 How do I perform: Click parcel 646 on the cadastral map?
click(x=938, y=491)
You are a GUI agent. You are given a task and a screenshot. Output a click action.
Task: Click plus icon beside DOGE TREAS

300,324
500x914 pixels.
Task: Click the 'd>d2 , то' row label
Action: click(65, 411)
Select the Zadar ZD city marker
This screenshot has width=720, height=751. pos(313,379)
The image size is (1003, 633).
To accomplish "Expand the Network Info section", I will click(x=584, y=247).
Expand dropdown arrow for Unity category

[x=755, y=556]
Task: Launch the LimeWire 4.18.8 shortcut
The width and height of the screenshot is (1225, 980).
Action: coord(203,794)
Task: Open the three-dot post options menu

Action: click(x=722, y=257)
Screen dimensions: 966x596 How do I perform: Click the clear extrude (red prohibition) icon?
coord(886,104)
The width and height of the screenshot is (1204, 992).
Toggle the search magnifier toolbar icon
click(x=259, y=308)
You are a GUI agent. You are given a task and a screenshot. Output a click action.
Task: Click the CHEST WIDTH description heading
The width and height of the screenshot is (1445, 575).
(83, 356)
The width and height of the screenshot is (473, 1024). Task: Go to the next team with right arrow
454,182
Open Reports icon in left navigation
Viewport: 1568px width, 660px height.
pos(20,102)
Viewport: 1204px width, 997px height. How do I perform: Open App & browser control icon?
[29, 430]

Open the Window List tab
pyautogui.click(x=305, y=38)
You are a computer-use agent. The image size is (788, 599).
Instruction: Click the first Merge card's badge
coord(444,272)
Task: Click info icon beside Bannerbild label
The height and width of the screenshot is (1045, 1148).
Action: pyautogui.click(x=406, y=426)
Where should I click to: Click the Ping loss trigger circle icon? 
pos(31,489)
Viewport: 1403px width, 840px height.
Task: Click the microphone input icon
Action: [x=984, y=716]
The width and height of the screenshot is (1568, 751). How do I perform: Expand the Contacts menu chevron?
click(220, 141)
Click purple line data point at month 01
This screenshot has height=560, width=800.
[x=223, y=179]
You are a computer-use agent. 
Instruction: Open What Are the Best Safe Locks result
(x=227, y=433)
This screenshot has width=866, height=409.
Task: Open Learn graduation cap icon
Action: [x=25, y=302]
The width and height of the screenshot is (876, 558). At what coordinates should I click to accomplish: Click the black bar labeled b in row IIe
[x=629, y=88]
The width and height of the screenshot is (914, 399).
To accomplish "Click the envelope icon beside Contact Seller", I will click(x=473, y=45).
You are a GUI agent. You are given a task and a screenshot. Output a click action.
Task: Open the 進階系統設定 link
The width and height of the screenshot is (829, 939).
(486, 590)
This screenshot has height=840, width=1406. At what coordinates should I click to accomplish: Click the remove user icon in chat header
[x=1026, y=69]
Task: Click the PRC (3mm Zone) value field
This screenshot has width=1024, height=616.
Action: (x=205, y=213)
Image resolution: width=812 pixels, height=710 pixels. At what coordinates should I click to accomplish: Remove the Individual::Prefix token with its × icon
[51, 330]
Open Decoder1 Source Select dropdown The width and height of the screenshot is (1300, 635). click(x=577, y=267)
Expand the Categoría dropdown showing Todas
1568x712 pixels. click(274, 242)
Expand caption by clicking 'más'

☆ ☆ ☆ ☆ ☆

• [WORK REQUEST]:
Gather from the records above every line containing the string "size".

• [SOLVED PROBLEM]:
The image size is (1003, 633).
You are a computer-use agent. The image size is (788, 599).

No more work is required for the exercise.